Assignment: Only the lines from the one containing "Negar (149, 2504)" through the one containing "[Go to whatsapp] (265, 2535)" should be printed, exactly as they appear below, with both ends included.

Record extracts:
********

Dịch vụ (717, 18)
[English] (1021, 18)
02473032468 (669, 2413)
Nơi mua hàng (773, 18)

********

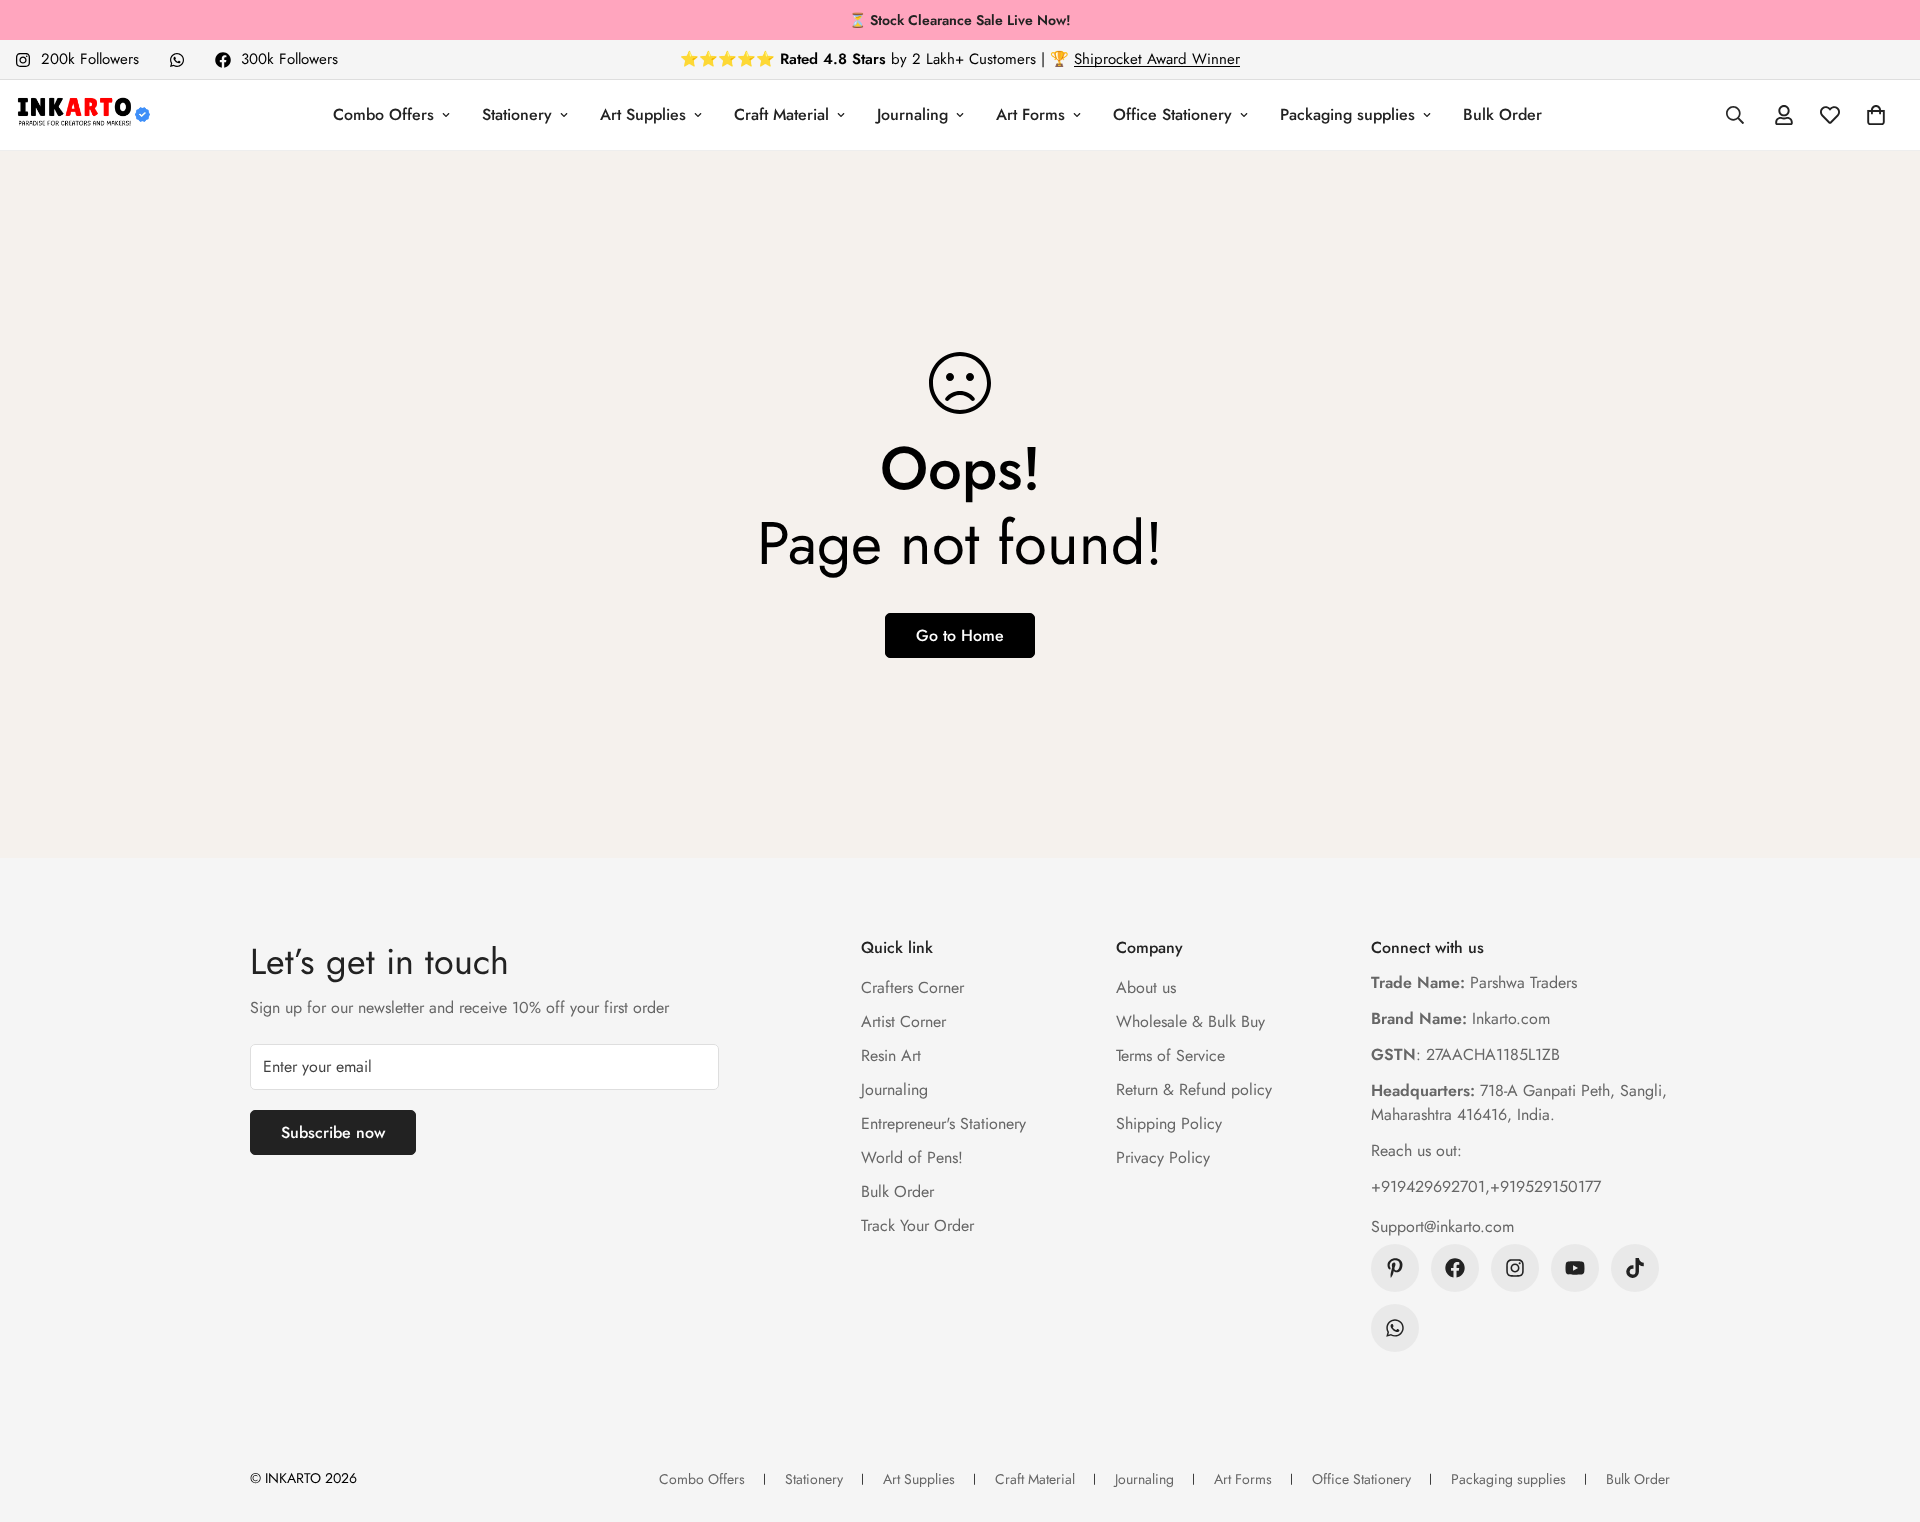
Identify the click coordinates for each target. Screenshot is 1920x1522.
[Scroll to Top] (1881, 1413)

********

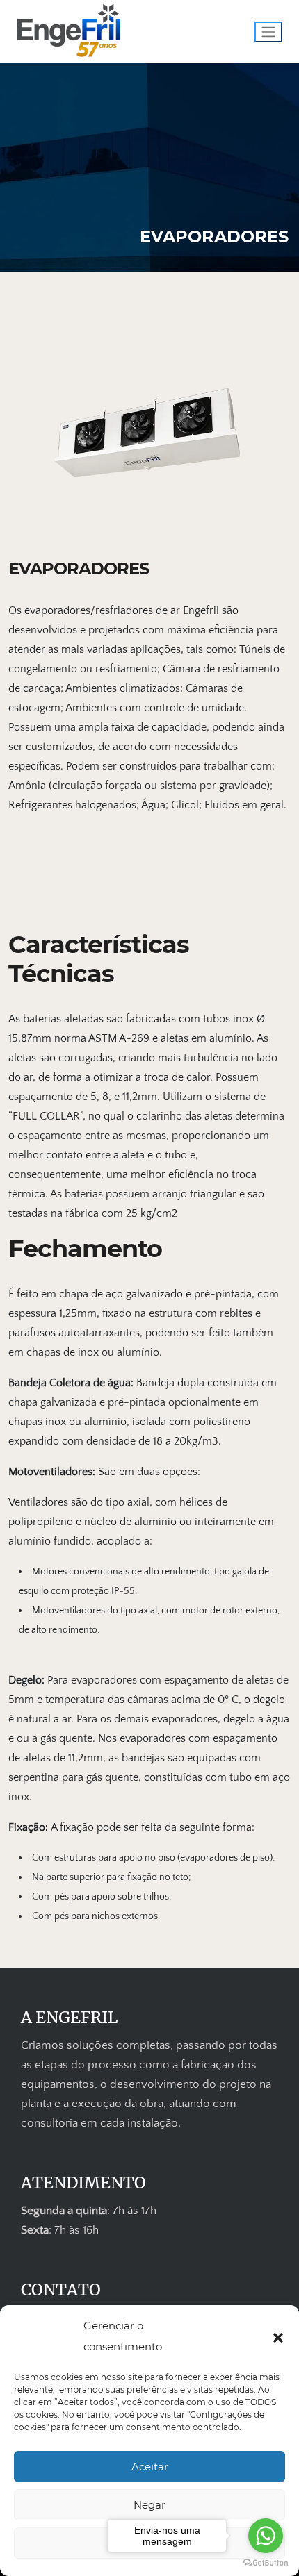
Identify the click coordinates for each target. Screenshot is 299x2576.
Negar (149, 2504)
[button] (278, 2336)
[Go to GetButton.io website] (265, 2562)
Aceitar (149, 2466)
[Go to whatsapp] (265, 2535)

********

Task answer:
Negar (149, 2504)
[button] (278, 2336)
[Go to GetButton.io website] (265, 2562)
Aceitar (149, 2466)
[Go to whatsapp] (265, 2535)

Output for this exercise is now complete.